The Colorado legislature has a Democratic supermajority and a slew of laws were passed related to a variety of topics including guns.
“Today we are taking some important steps to help make Colorado one of the ten safest states, and building upon the ongoing work to make Colorado communities safer,” said Colorado Gov. Jared Polis in a press release in April. “Last year, I was proud to sign a comprehensive public safety plan of action into law to put Colorado on track to becoming one of the ten safest states in the nation, and this legislation today will improve public safety and reduce gun violence. I thank the bill sponsors for bringing this common-sense legislation to my desk.”
Law Week Colorado caught up with multiple attorneys whose practice may involve firearms and related laws to find out which ones could impact them the most.
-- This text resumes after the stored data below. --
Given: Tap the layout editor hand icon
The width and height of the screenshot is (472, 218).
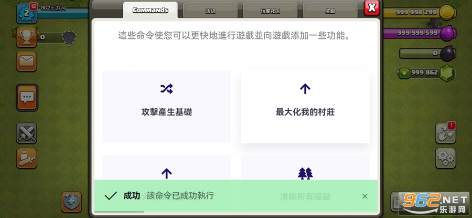Looking at the screenshot, I should coord(445,133).
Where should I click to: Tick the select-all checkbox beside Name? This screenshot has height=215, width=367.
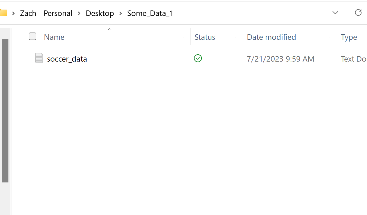(33, 37)
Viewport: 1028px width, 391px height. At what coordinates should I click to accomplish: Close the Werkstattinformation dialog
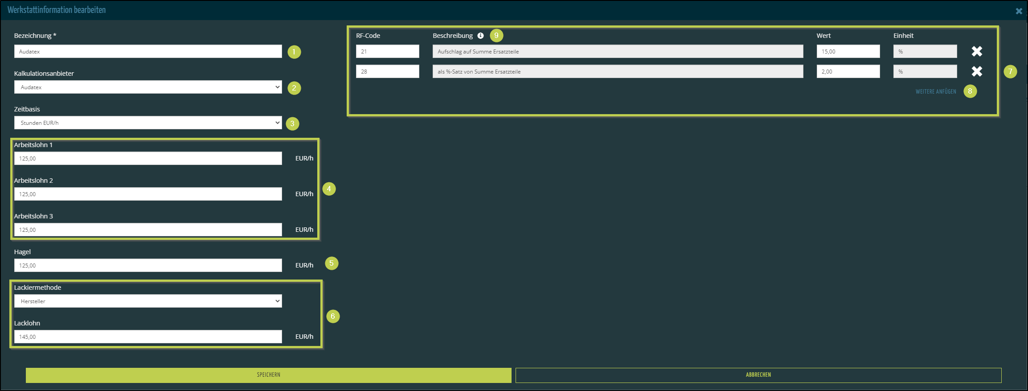pos(1019,11)
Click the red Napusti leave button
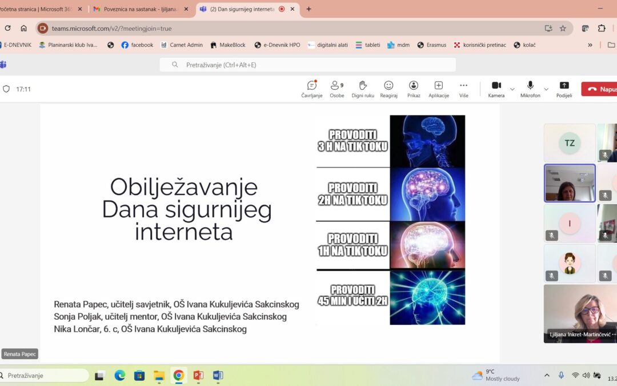Image resolution: width=617 pixels, height=386 pixels. point(601,89)
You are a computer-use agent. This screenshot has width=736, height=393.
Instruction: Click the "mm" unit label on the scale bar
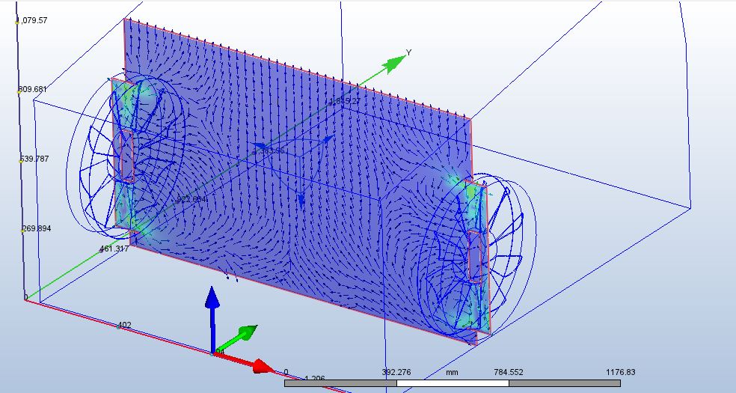452,372
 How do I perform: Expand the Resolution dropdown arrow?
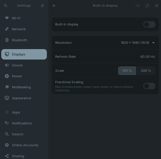click(153, 43)
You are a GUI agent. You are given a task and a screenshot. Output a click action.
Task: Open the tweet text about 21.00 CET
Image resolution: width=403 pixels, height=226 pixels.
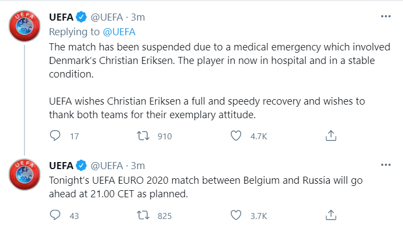click(206, 187)
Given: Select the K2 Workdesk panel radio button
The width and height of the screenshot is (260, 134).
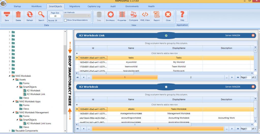Looking at the screenshot, I should tap(166, 87).
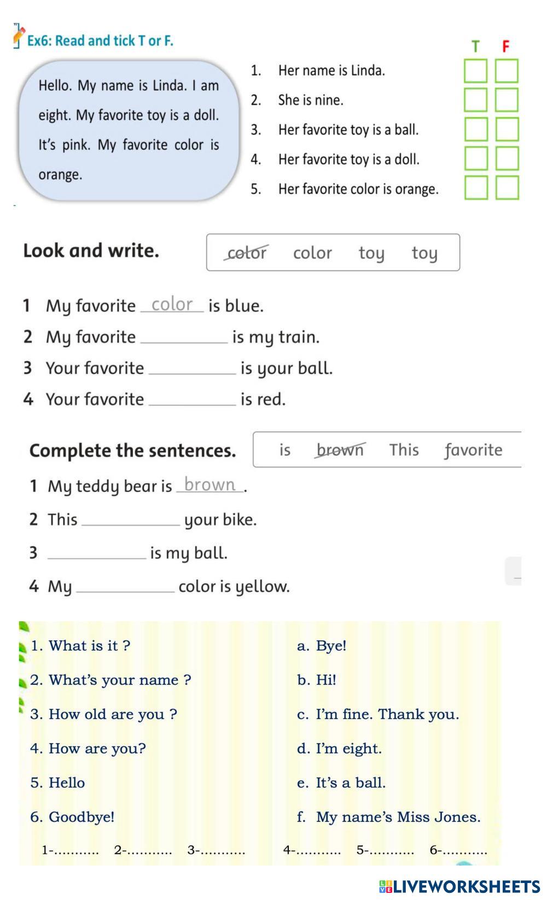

Chase Thompson, an associate attorney and criminal defense lawyer at Richards Carrington, said gun law changes could impact his practice in a number of ways, including one involving extreme risk protection orders. Thompson, whose practice also involves civil litigation, said now that more people can file them, it could lead to the firm being contacted more about cases involving ERPOs.
According to the bill summary, under the previous law, a family or household member and law enforcement officer or agency could petition for an ERPO. Under the new law, more groups including licensed medical care providers and educators can file for one. Under an ERPO, if approved, the respondent couldn’t have a firearm for a period of time.
“Right now we don’t really see a ton ‘Red Flag’ cases — we do get them occasionally,” Thompson said, who would typically represent the respondent. “There’s definitely not the amount that you would think is out there based on popular discussion about the subject.”
Another new law that could impact Thompson’s practice is Senate Bill 23-168, which opens certain groups in the firearms industry to liability actions for harm caused by guns. According to the bill summary, the law, which goes into effect Oct. 1, takes out the limitation of the current law limiting product liability actions against manufacturers of guns and ammunition where there was a defect in the design or manufacture of them.
According to the bill summary, the act defines the terms “firearm industry member” and “firearm industry product” and requires each industry member engaged in the manufacture, distribution, importation, marketing or wholesale or retail sale of an industry product in the state to implement reasonable controls related to the product.
“That one I think maybe has the potential for the biggest shakeup,” Thompson said. “We don’t know if it’s going to actually play out that way.”
Thompson added those getting sued could be gun manufacturers and even commercial retailers. His firm would typically represent the firearm industry members.
Thompson, who is also licensed in Kansas and Wyoming, said overall, Colorado is trending toward more restrictions, referring to the Democratic supermajority. According to a study by Guns & Ammo, Colorado ranked the 12th worst in the nation for gun owners.
Sam Kornfeld, of Keep Law Firm in Fort Collins, Colorado, specializes in multiple areas including firearms law which includes rights restorations, sealing expungements and firearms transfers, said his practice concerning guns has been steady.
He added Colorado could be edging toward the more extreme end when it comes to strictness involving gun laws in the state.
And with Colorado having a supermajority of Democrats in the legislature, will gun laws become even more strict?
“It’s hard to tell,” Kornfeld said, noting the failure of the assault weapon ban earlier in 2023, making it hard to speculate. “I certainly know [there will] be attempts to further restrict gun rights in Colorado. How successful they are is the open question.”